* _Work request_: Return every record verbatim, omitting all pictures.

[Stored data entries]
——————

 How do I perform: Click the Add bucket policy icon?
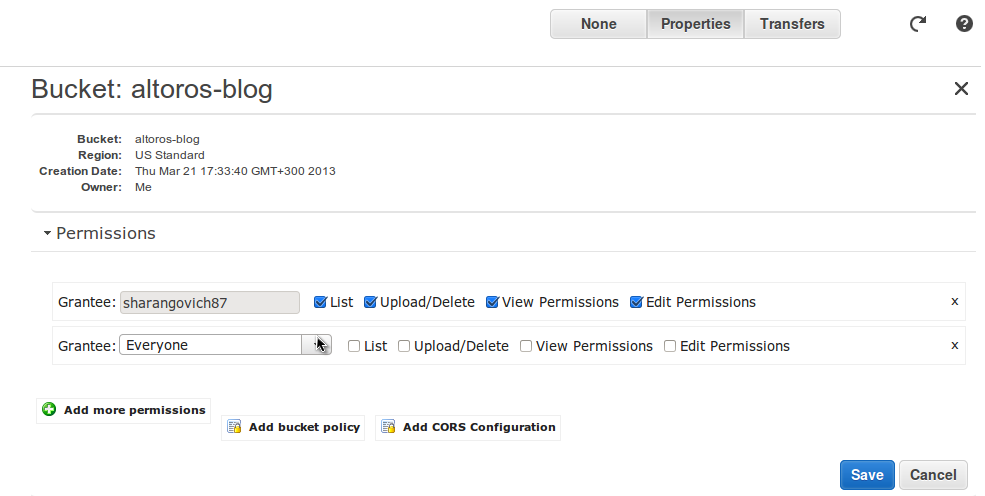click(234, 427)
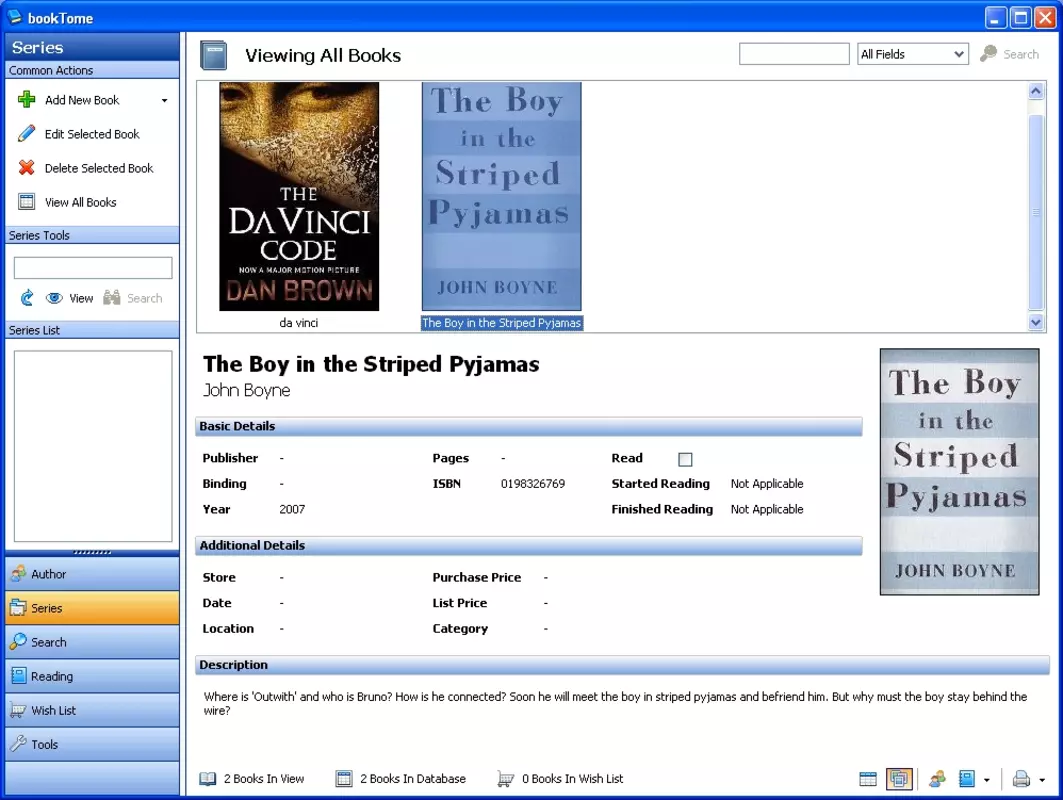This screenshot has height=800, width=1063.
Task: Click the Edit Selected Book pencil icon
Action: click(26, 134)
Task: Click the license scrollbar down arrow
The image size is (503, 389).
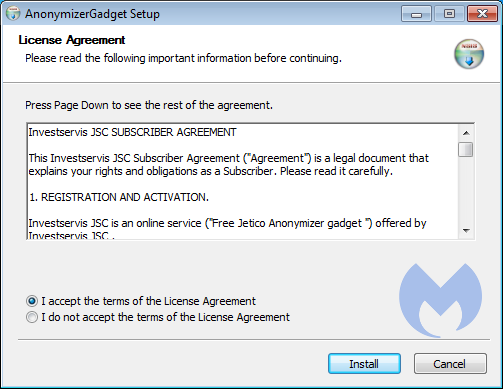Action: (466, 231)
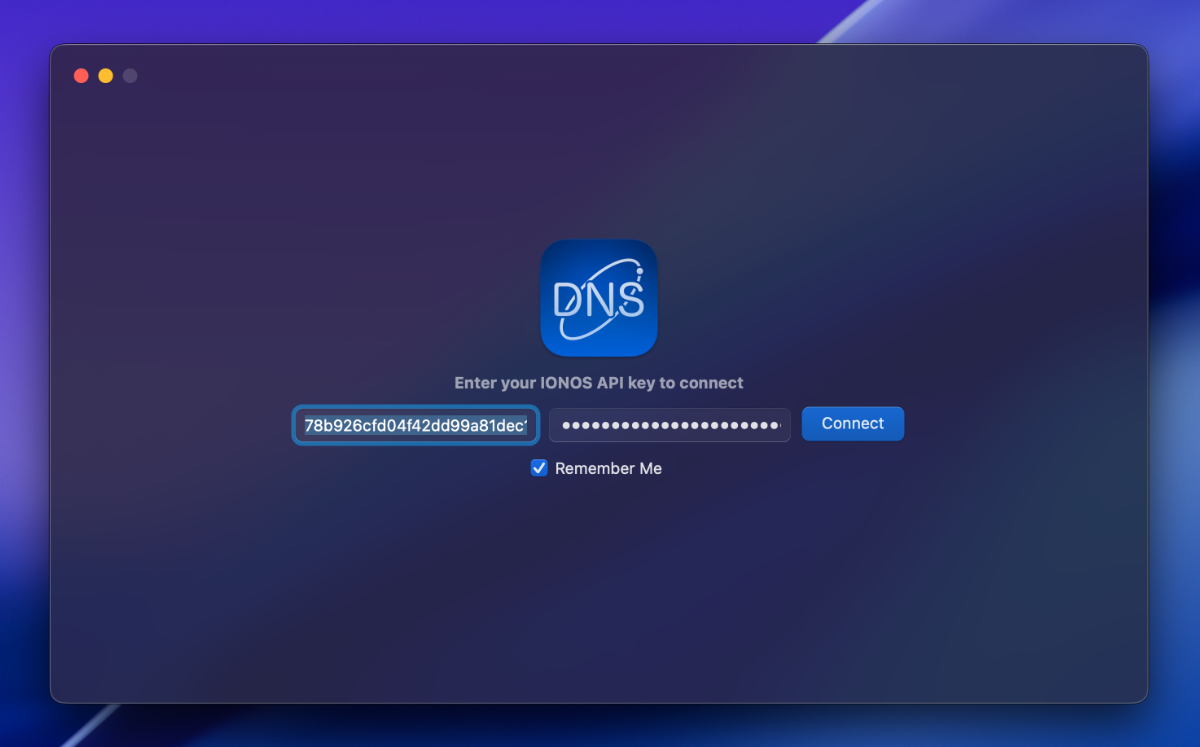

——————

* _Result below_:
 How do I perform: Click the Add bucket policy icon?
click(234, 427)
This screenshot has height=800, width=1063.
Task: Click the Edit Selected Book pencil icon
Action: click(26, 134)
Task: Click the license scrollbar down arrow
The image size is (503, 389).
Action: (466, 231)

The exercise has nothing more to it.